Cliff Notes: I loved all of the Indian culture present in this book. The author did a great job describing it in great detail. The themes of motherhood and what that means for women really struck a chord with me, making it hard to read at times.
Full Summary: I don’t think this is spoiler-ish at all, but read the review at your own risk. Somer could not have kids and struggled with that infertility and what it meant about her as a woman. It really struck a chord with me as I have had these same thoughts. Not that I struggled with infertility, but as a woman who does not have biological children of her own.
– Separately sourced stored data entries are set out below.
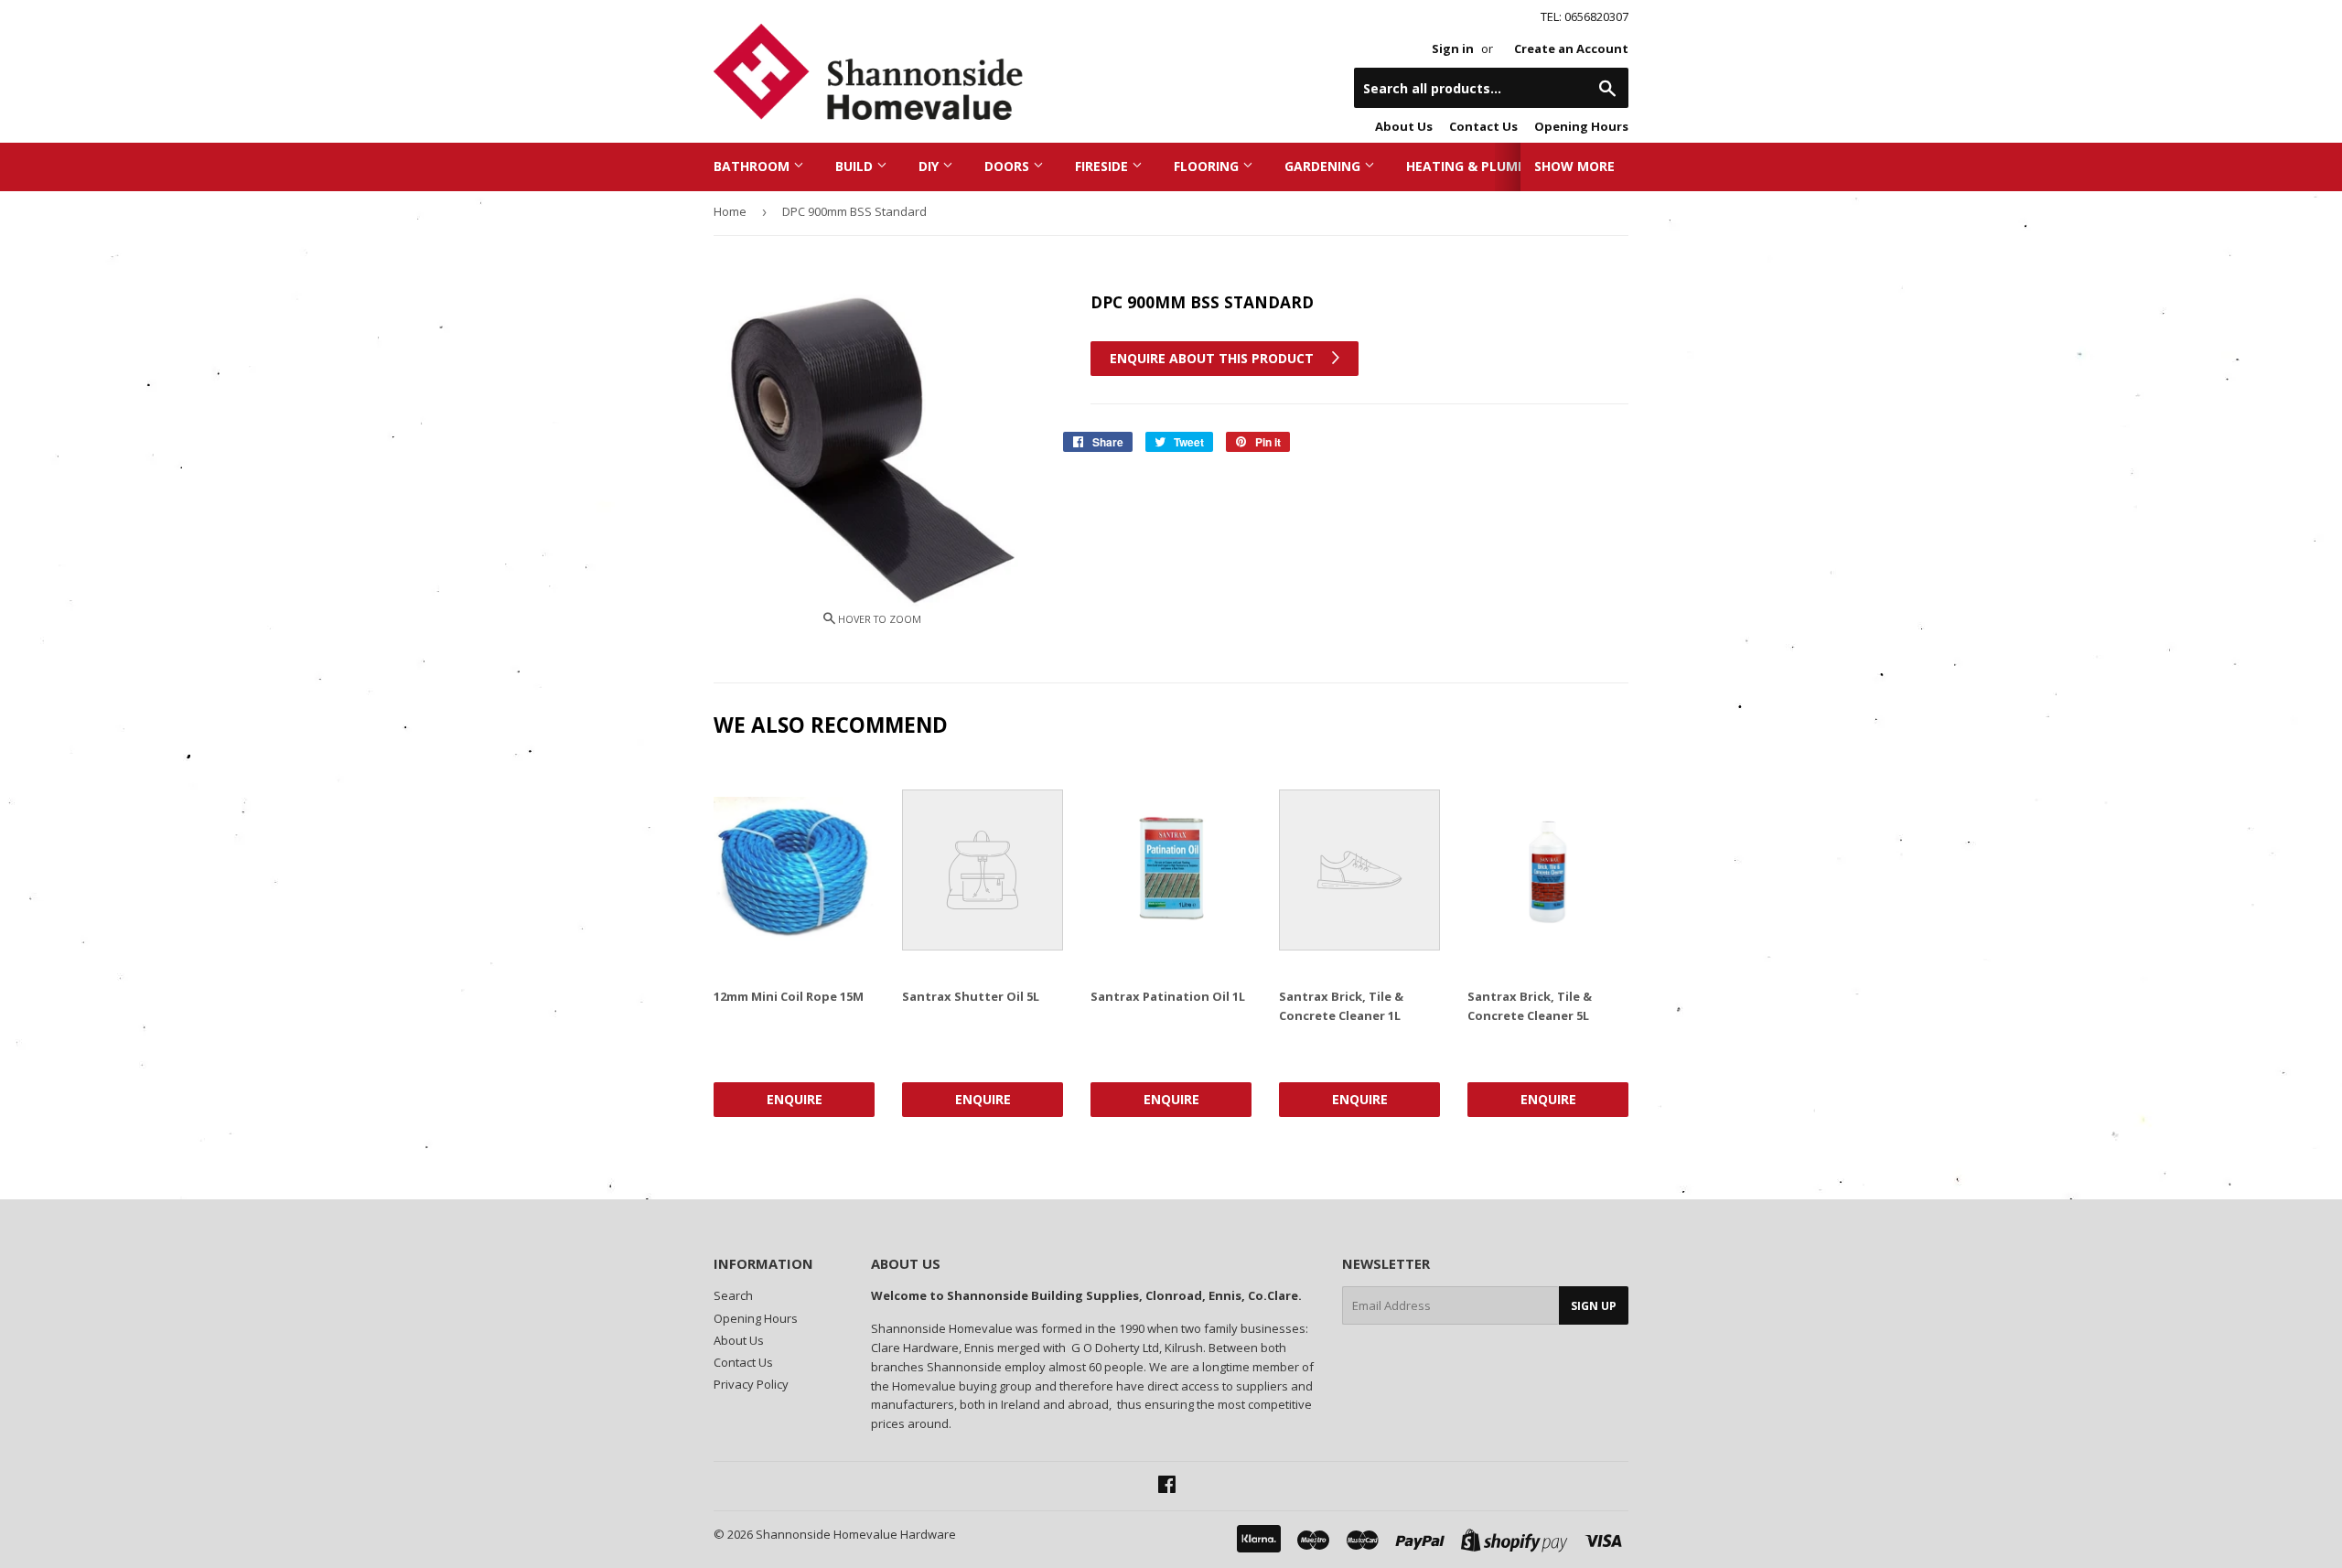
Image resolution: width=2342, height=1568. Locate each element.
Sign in (1453, 48)
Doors (1008, 166)
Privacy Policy (751, 1384)
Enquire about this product (1213, 358)
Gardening (1324, 166)
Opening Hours (1581, 126)
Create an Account (1571, 48)
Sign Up (1594, 1306)
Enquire (794, 1099)
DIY (930, 166)
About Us (1404, 126)
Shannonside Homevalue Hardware (856, 1534)
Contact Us (1483, 126)
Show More (1574, 166)
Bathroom (753, 166)
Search (733, 1295)
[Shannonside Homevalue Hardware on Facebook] (1166, 1486)
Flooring (1208, 166)
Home (730, 211)
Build (855, 166)
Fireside (1103, 166)
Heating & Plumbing (1479, 166)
Throughout evolution, one of the main “purposes” for women is to procreate, to carry children, nurture them, work with other women to foster a community in which to raise the children. This is not my jam. I am about as nurturing as a porcupine, although it has gotten a bit “easier” as the kids have gotten older. Teenagers don’t really want to cuddle – they actually don’t even want to be on the same level of the house with us. I put “easier” in quotes because let’s be honest – the bigger the kid the bigger the problems. We certainly have had our fair share. But I am specifically talking about my ability to be maternal and nurturing. Or not be maternal and nurturing, as it were.
When I first became a step mother and we made the choice to not have children of our own, I did struggle with the idea that I had no purpose as a woman if I was not going to have my own kids. What was broken in me that I did not long for that? Over time I have come to see different ways. I can make a difference in the lives of kids – my nieces or my step kids. Friends’ kids and such. Not everyone needs to birth kids in order to make an impact in their lives. Nurturing can look many different ways.